((

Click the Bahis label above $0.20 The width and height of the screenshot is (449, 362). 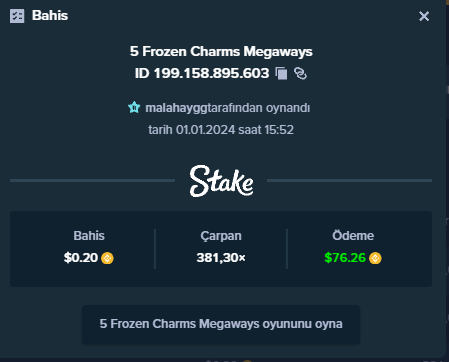point(89,236)
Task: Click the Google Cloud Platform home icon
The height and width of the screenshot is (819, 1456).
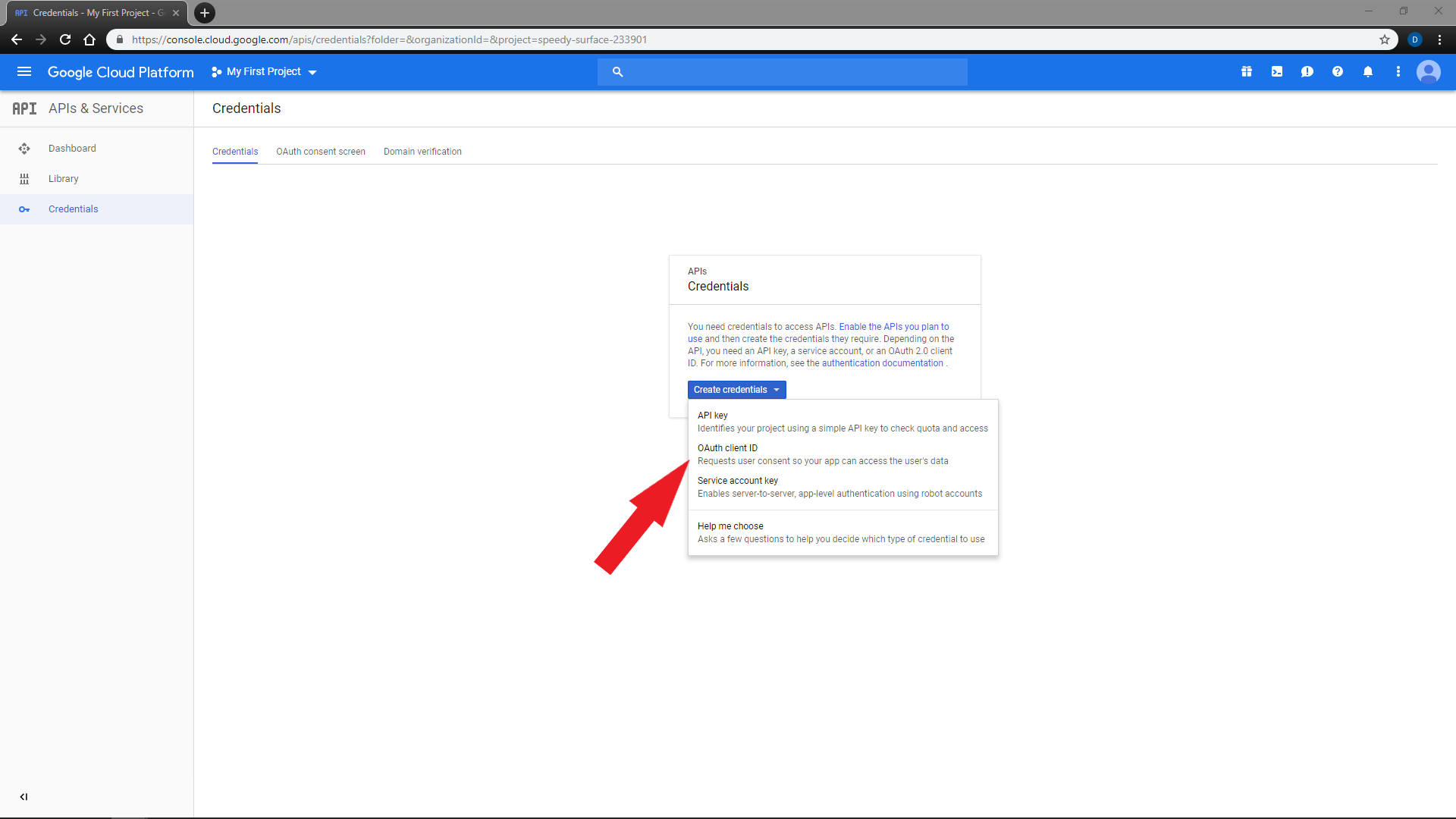Action: click(121, 71)
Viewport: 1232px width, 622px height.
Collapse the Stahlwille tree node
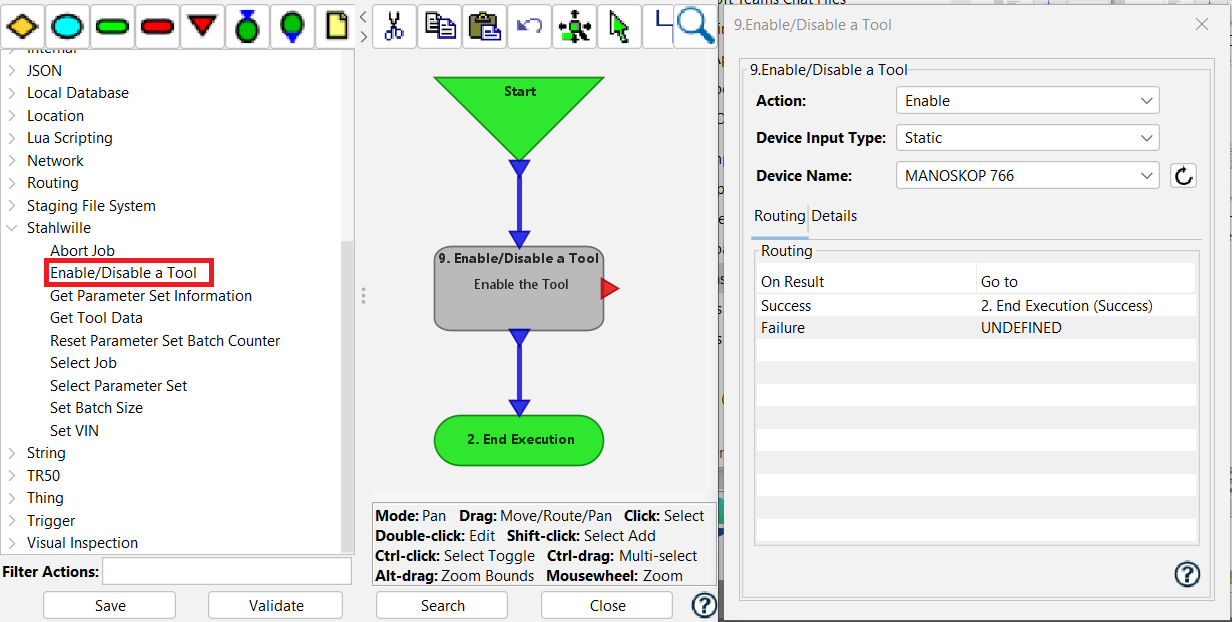[x=12, y=228]
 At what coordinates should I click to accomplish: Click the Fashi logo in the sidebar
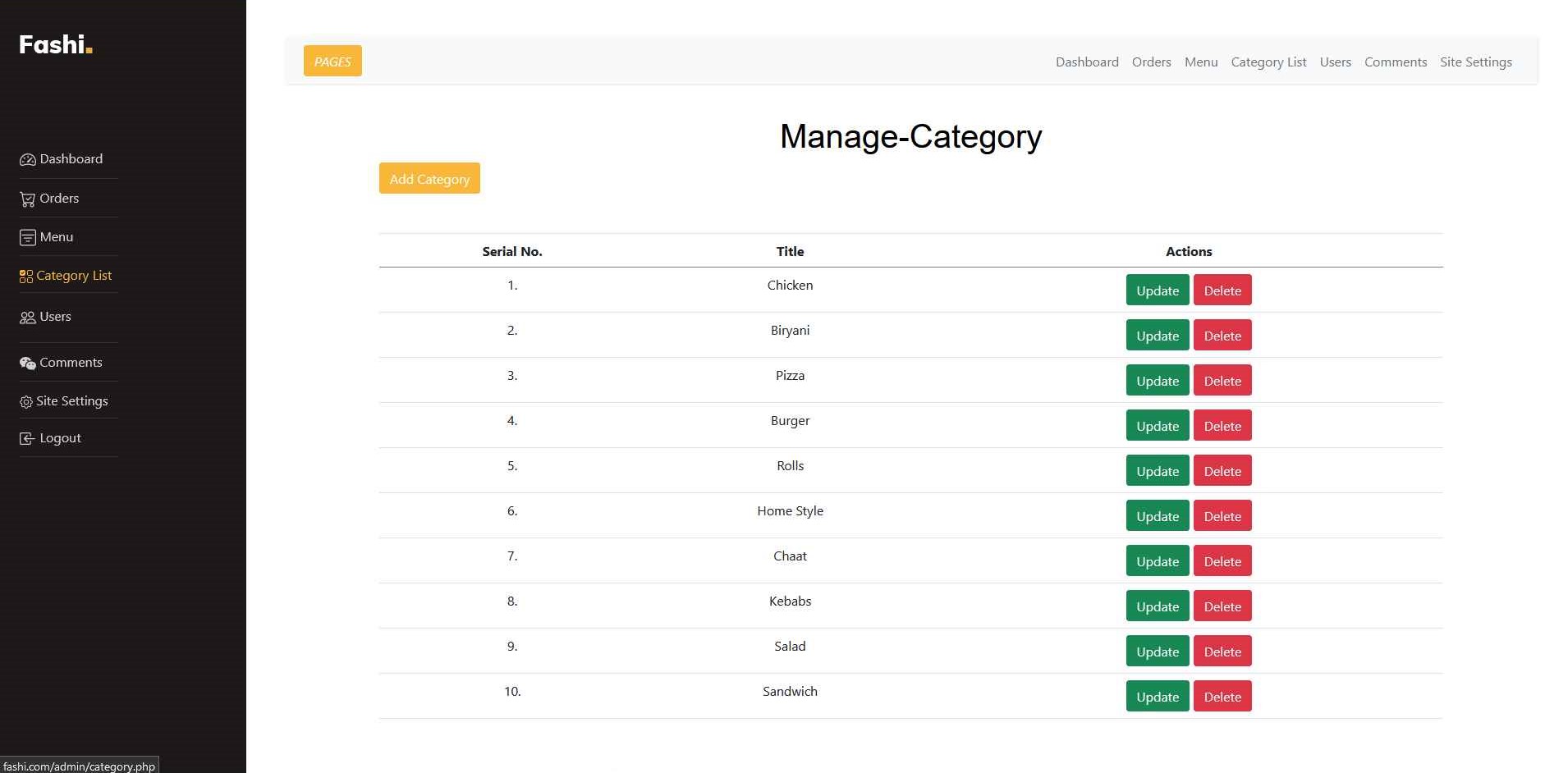pos(55,44)
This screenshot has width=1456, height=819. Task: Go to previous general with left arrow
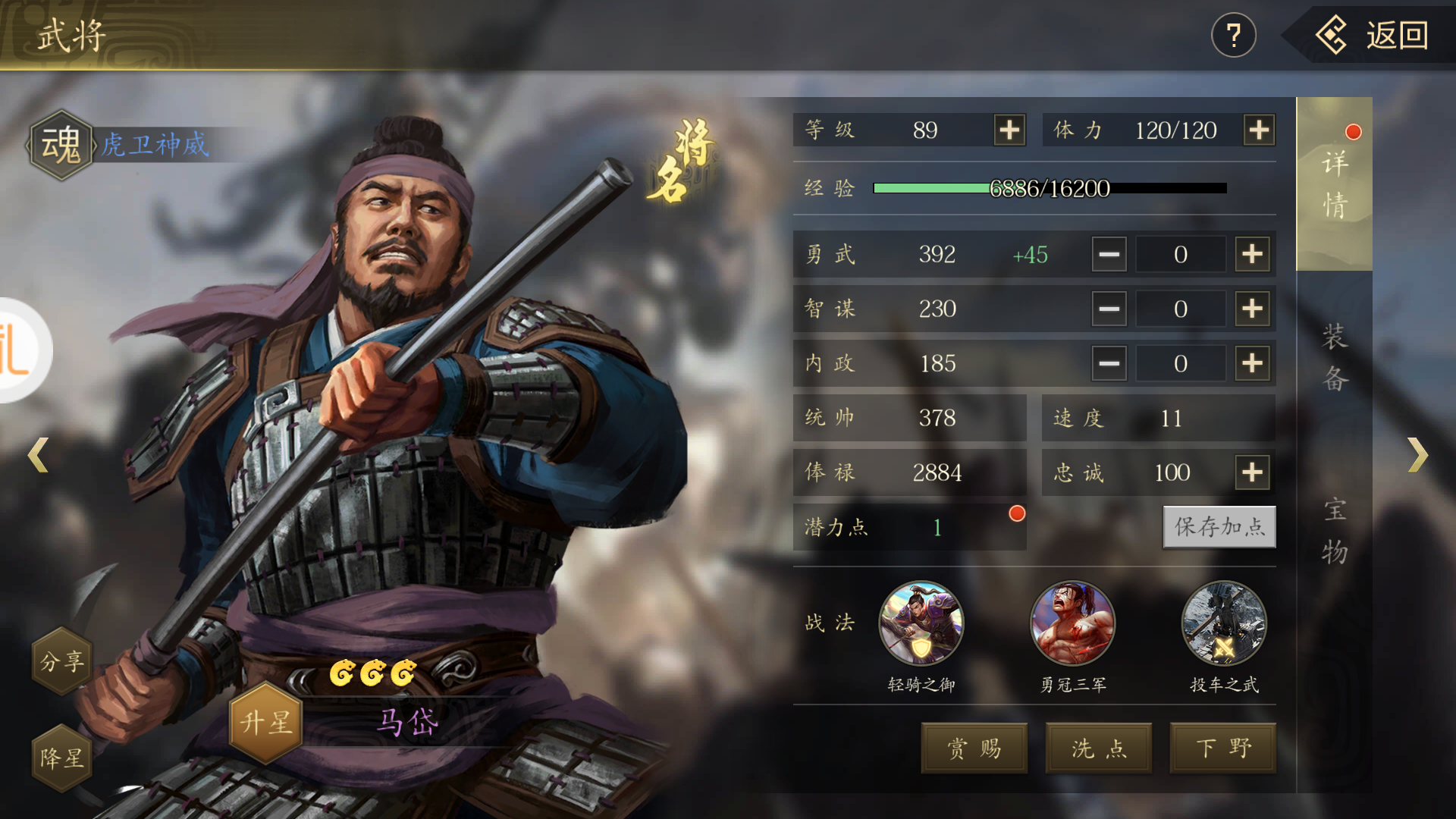[38, 455]
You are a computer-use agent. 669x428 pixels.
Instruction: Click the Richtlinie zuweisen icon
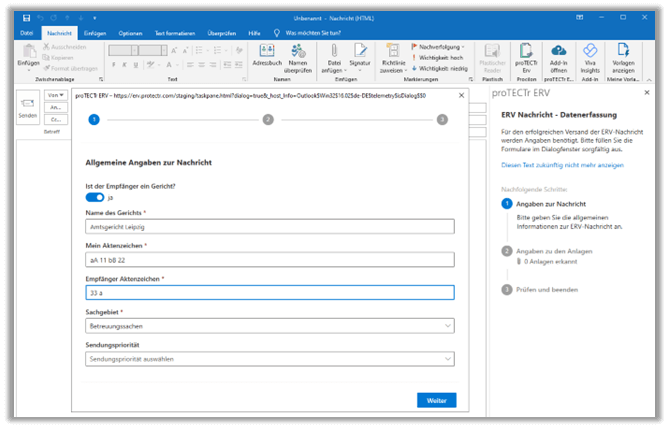coord(391,54)
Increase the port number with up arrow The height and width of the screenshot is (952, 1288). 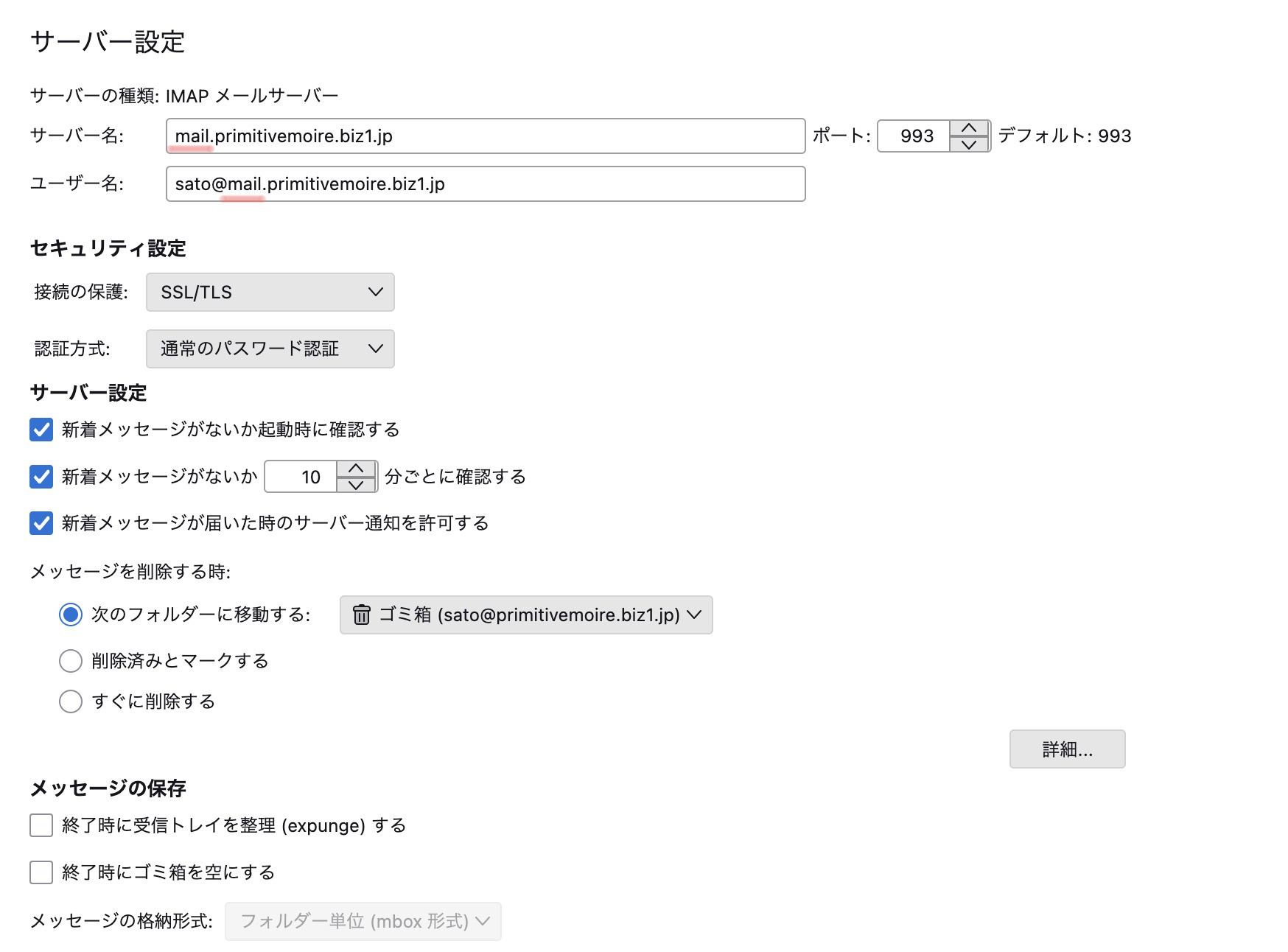969,128
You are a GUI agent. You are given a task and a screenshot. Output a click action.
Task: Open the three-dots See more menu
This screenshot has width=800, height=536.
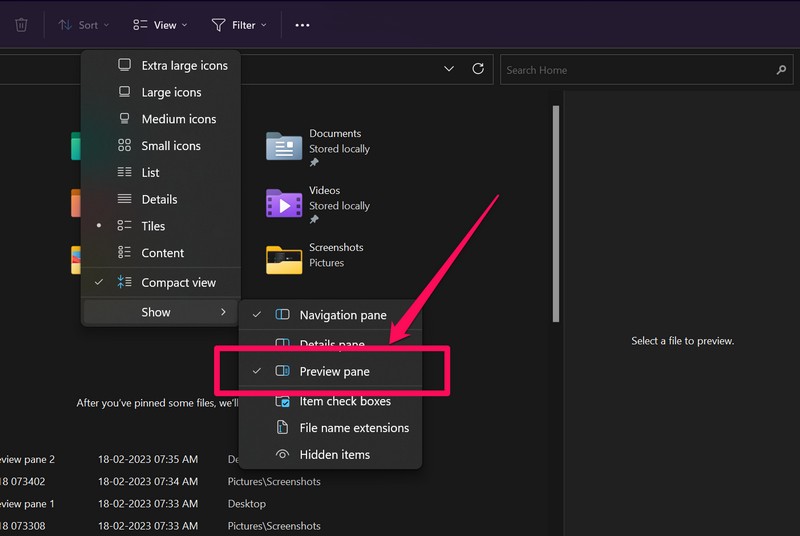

))

◆ **Task directions**
Look for the word "agent". Copy out every line of the data that has it.

◆ **Solution**
You are a computer-use agent. 669x428 pixels.
You are a GUI agent. You are given a task and a screenshot. Output a click action.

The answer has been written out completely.